Alanna: What has been your hardest challenge to date and why?

Samantha: Quantifying success. We don’t have a systematic way to do this so we have to take all the data we have from the survey, talking to people and using the Fab4+ metrics to see where the problems are. Once we’ve identified a problem we try to solve it, then it’s normal product management from there. (Where is the tool being used? Is the lead time for changes going up?) It’s very difficult to do this scientifically because we can’t experiment. We can’t run A/B tests on our engineers, for example, so it’s hard to figure out if what we’re doing is making a difference. That’s why we have all these different inputs of information.

Alanna: What kind of attributes do platform engineers have? What skillsets or characteristics do you hire for?

We hire very senior DevOps engineers. Our management in Platform does a really good job of communicating the vision of Platform so everyone knows how to act in public channels. If we get a request for support, it’s in our best interest to help them because they’re our customer. The engineering managers partner closely with the product owners which models the desired behavior for the rest of the organization. So it’s a combination of hiring senior talent, communicating clearly, cultivating a psychologically safe team environment, and implementing a structure with squad leaders and a product owner embedded in each squad. Also, most of our Platform engineers have worked at the company for a long time and have moved between many of the teams so they have really strong relationships with other teams.

Alanna: How does your team think about DevOps / support DevOps practices?

Samantha: The “you build it; you run it” mindset is the most important aspect within the scope of my job. For Engineering Experience in general, we want any engineer in any squad to be able to manage the full lifecycle of their service. We care about making it a good experience for them. We don't expect teams to fully operate everything but we want them to be able to operate their service, make sure they can test it and that it’s reliable. Every person in their own way should have a DevOps mentality the way Platform does. The way we do that is we make it really easy to operate in that way and we productize it.

Alanna: For teams considering this approach, where should they start?
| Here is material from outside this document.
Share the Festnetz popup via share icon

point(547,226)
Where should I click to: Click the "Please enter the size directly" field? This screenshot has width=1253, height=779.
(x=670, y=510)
Samantha: Team Topologies is top of mind. Identify where the most cognitive load is on teams; how much cognitive load is on any given engineer today and split by type of engineer (front-end, backend, QA, automation, data). This will help prioritize which things need to be extracted first into a platform team or guide the team organization. Focus on the engineer’s experience. I like to ask questions like, “How do you feel about deploying? How do you feel about testing, monitoring, incidents?” You get the most honest answers from people when you ask it that way.

Samantha Coffman (she/her) is a product owner, D&I advocate, and foodie. Sam works at HelloFresh as a Senior Product Manager for Engineering Experience. In addition to building products that foster developer productivity and happiness, she is passionate about building more empathy, inclusion, and diversity within tech organizations.